I’m quite happy with my Moras for EDC. I’ve never done woodsy chores with them though lol.
Scandi grind is not essential for anything. In fact, I had never heard of it until a few years ago. People were hunting and camping and making fires and surviving in the wilderness and cutting stuff for many years before mora knives became popular.
They work well for wood carving and such, but definitely not essential.
 
Thanks for sharing, Brian. Would you say that a scandi grind is “essential” for a woods knife? Or do you think convex/full flat/hollow grind knives will get the job just fine?

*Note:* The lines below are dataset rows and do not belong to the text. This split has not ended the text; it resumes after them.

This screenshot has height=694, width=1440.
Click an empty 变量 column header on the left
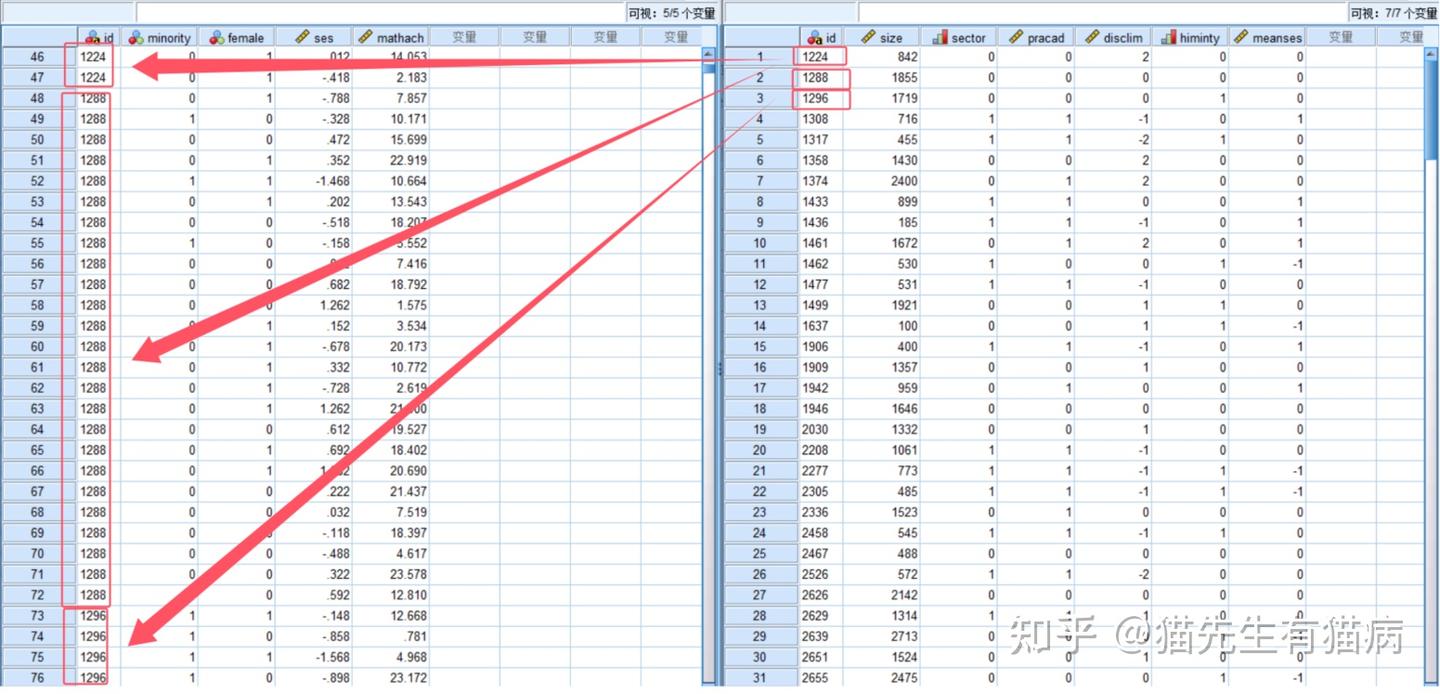coord(466,37)
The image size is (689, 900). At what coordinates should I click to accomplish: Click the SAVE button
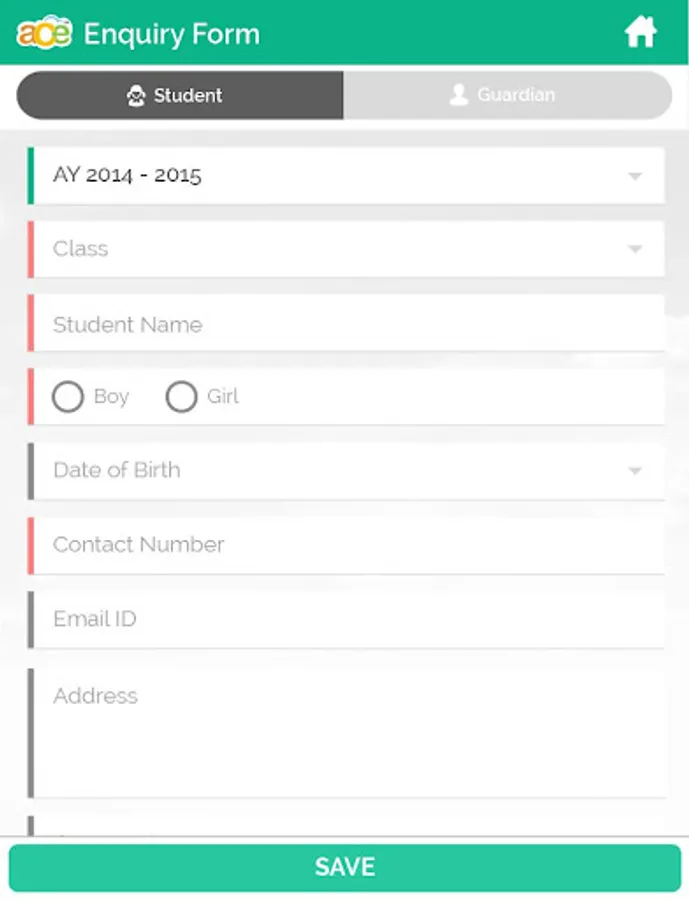pyautogui.click(x=344, y=867)
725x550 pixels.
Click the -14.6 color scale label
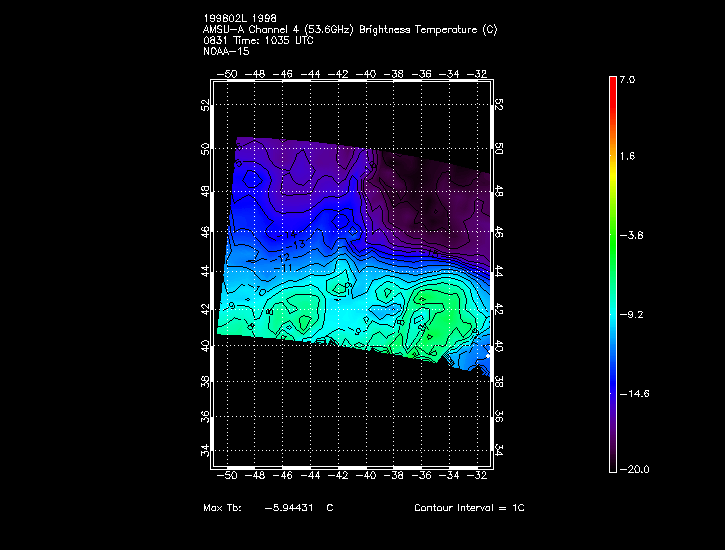pyautogui.click(x=634, y=393)
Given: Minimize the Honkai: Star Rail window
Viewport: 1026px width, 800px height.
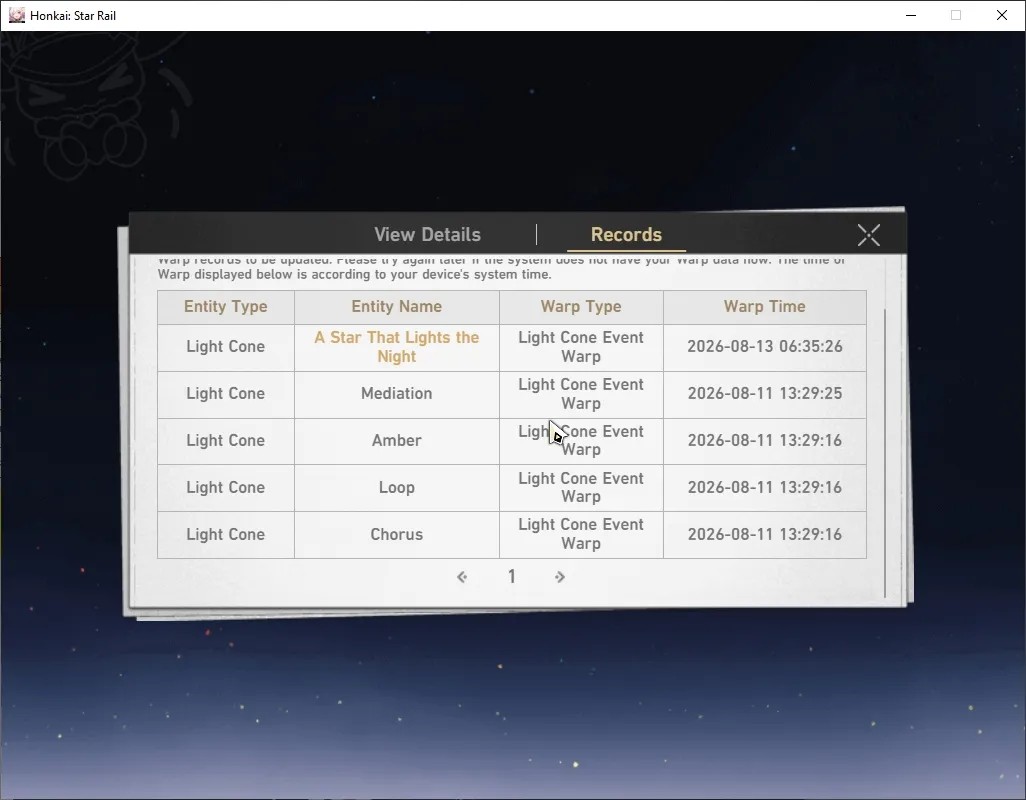Looking at the screenshot, I should [911, 15].
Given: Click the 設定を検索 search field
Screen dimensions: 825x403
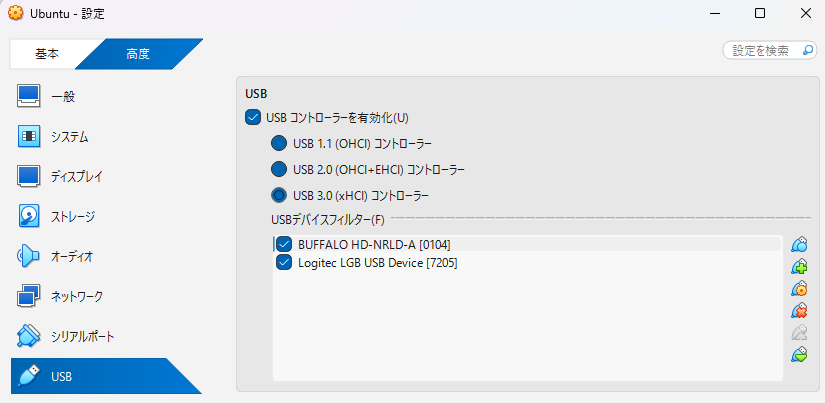Looking at the screenshot, I should 763,50.
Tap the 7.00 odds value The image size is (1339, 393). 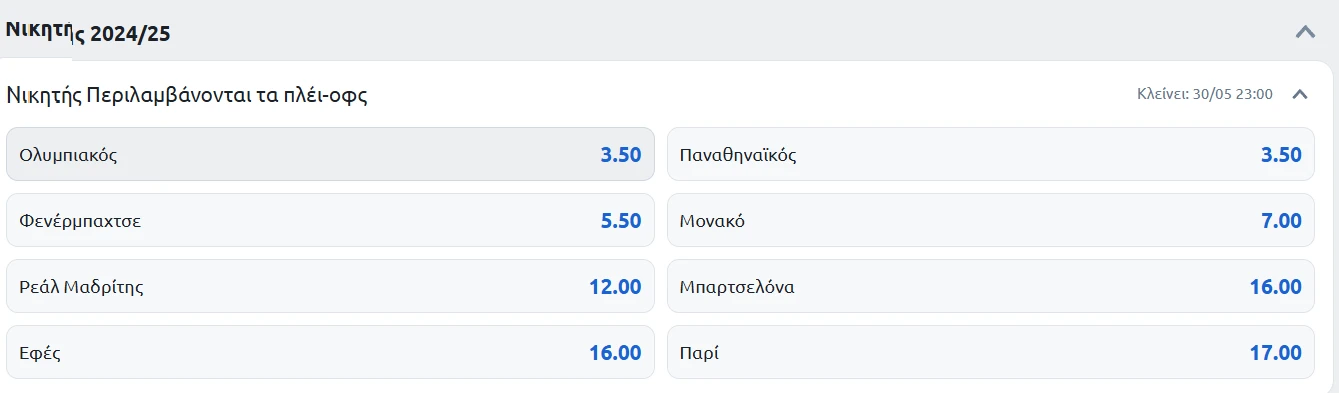[1281, 221]
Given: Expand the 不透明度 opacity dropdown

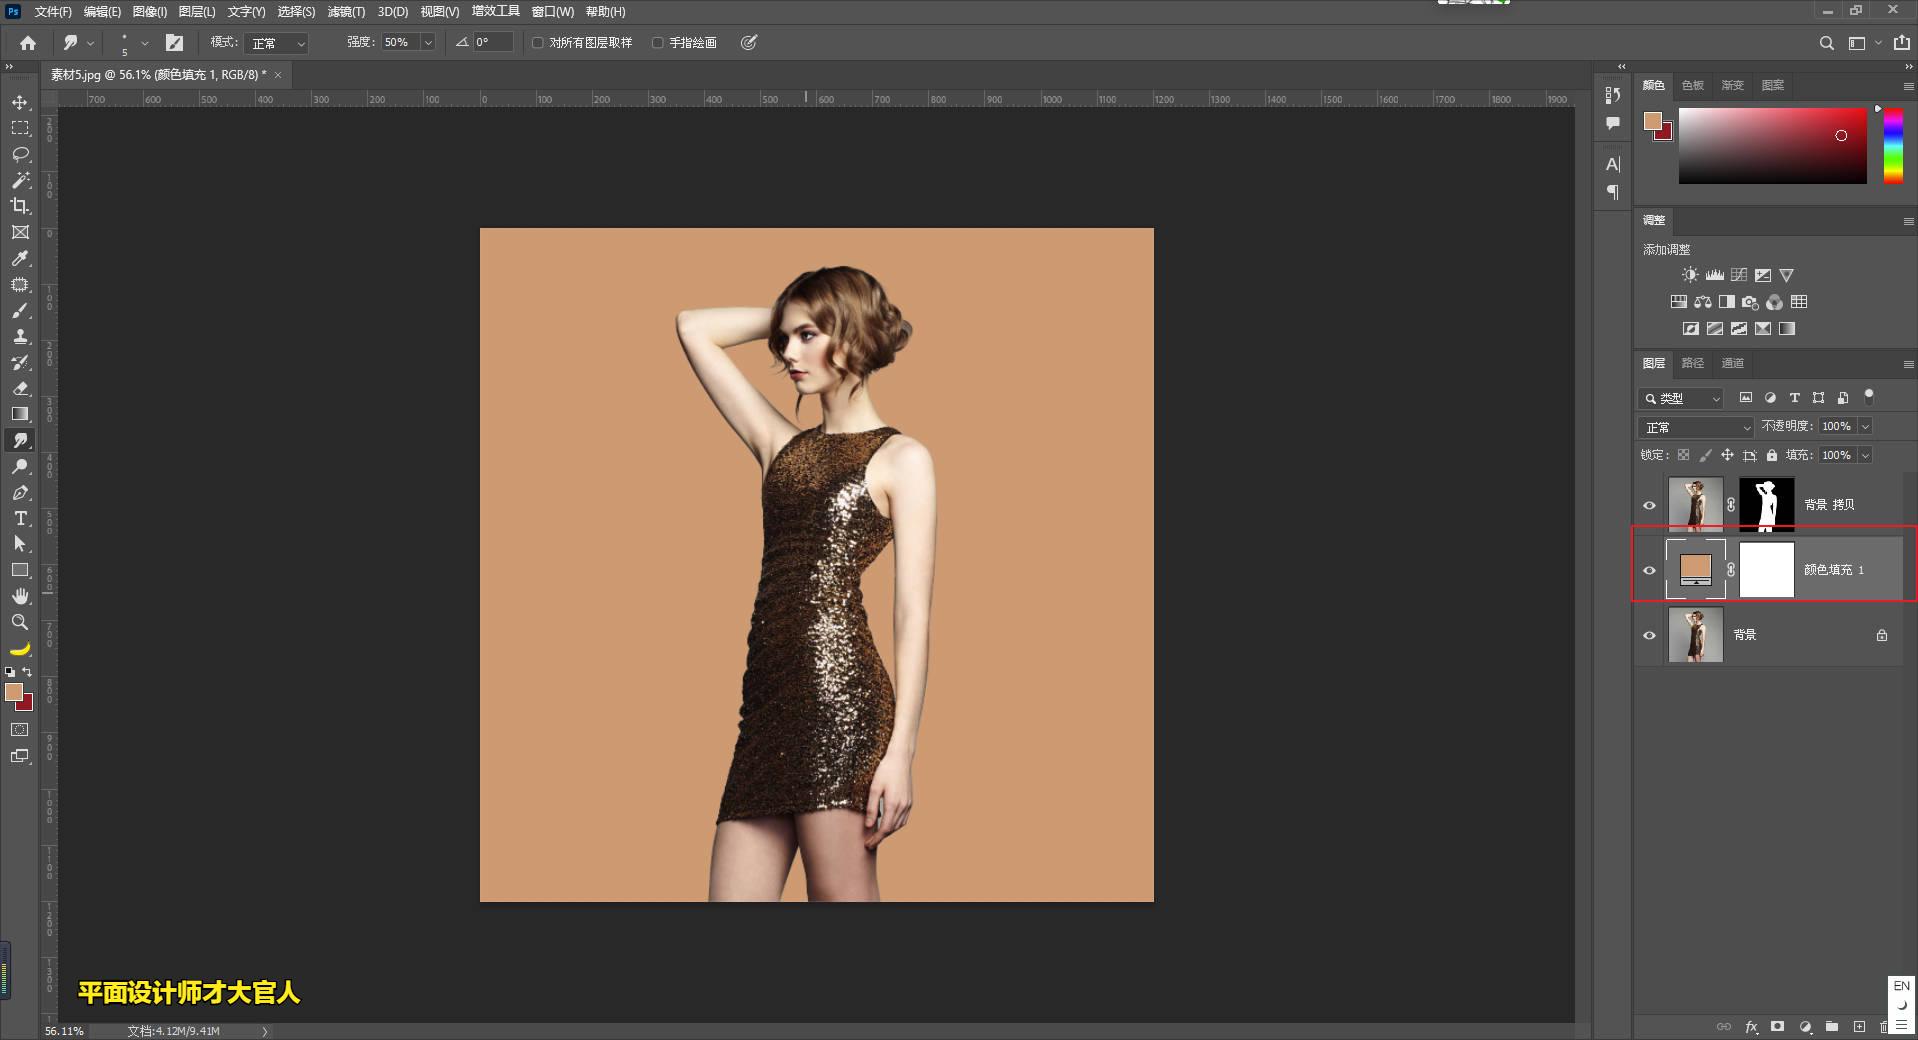Looking at the screenshot, I should pos(1865,427).
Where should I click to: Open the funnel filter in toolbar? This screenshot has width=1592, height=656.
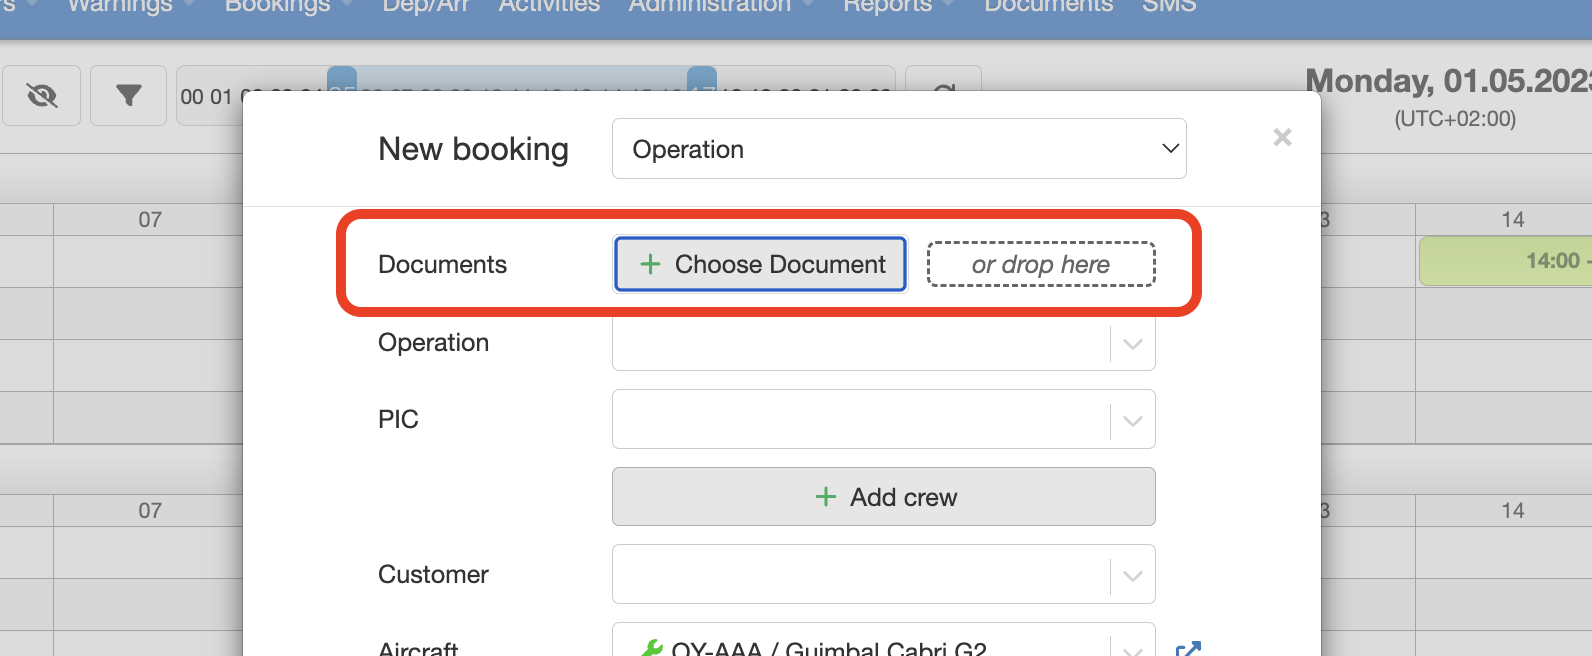[128, 96]
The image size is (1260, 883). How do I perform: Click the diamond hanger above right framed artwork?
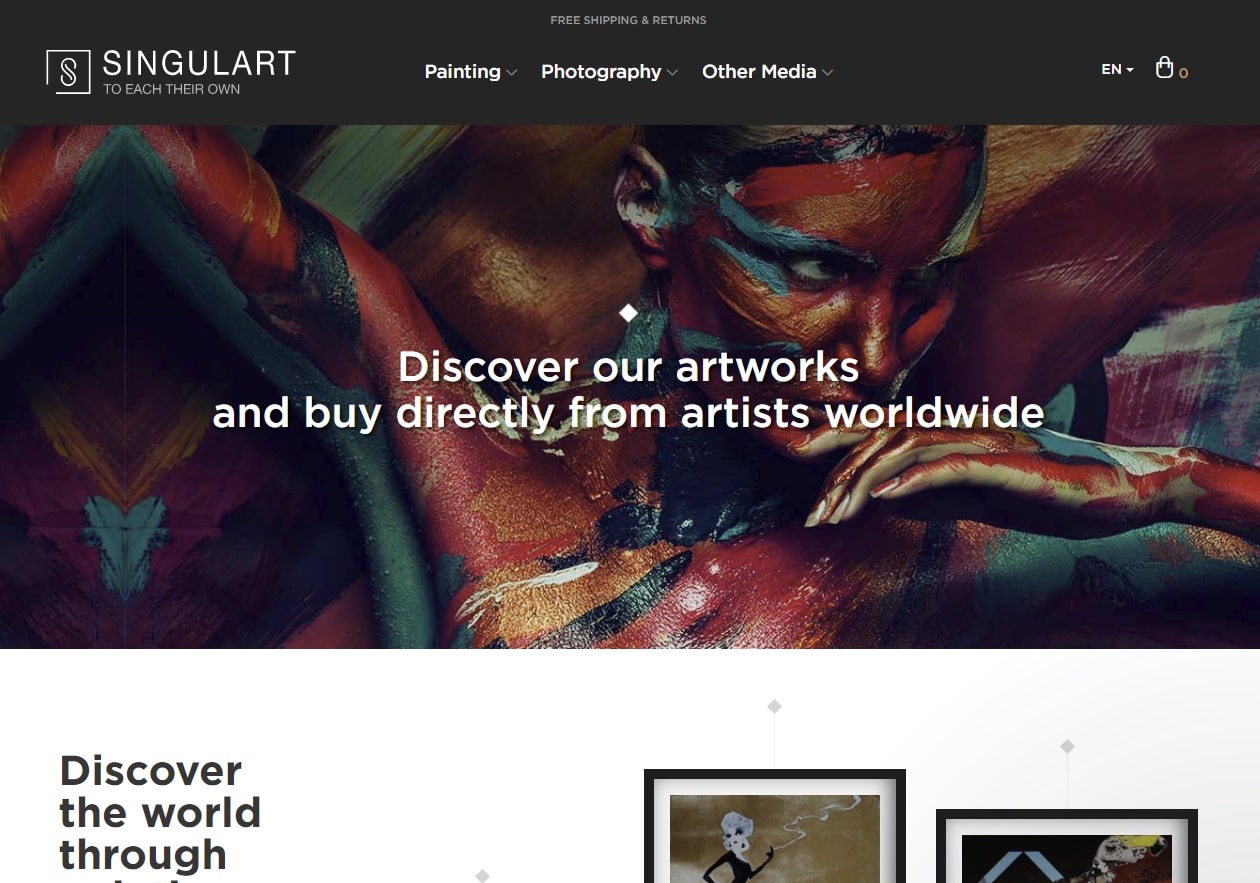[1067, 746]
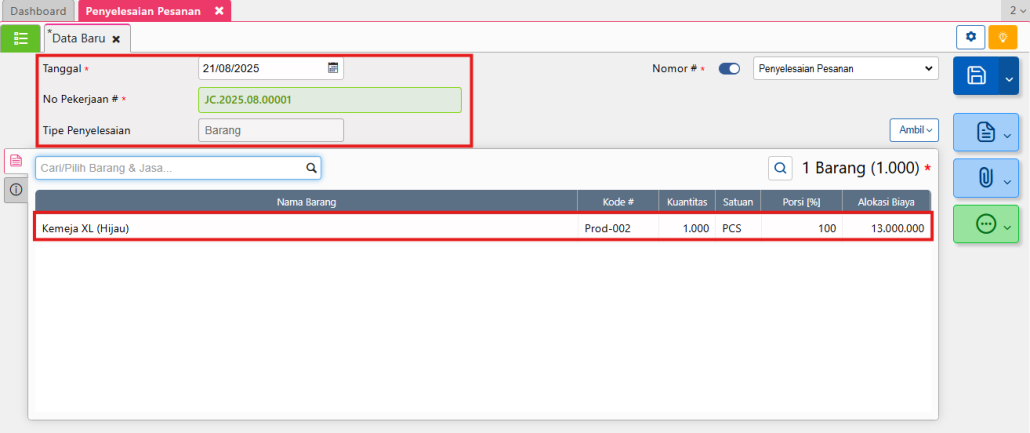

I’m quite happy with my Moras for EDC. I’ve never done woodsy chores with them though lol.
Scandi excels in wood. So if you plan on doing a lot of wood carving it may work best for you. Otherwise probably not.

Scandi also has the benefit of a stronger tip. Whether that is important to you is well...up to you. I'd be less worried about type of grind and just that the geometry of the specific knife is good (aka thin enough).
 
How so?



Again, how so? Stronger than what?
A zero grind is most similar to a wood chisel. A tool which excels in shaping wood. A secondary bevel is generally used to create additional strength, that of which is often not needed in carving wood.

Not sure of your second question here, as it's self explanatory. The generally lower start to the primary bevel on a scandi ground knife leads to more meat at the tip of the blade. If zero ground perhaps not at the actual Apex however I would consider the tip being from where the primary bevel starts all the way to the edge. Also obviously the higher the scandi grind the less this benefit will be seen. Additionally the ratio of attainable sharpness of the blades tip via zero grind to overall durability is high. I can take a picture or draw a simple diagram to demonstrate this if you desire but that really shouldn't be necessary as it is basic geometry.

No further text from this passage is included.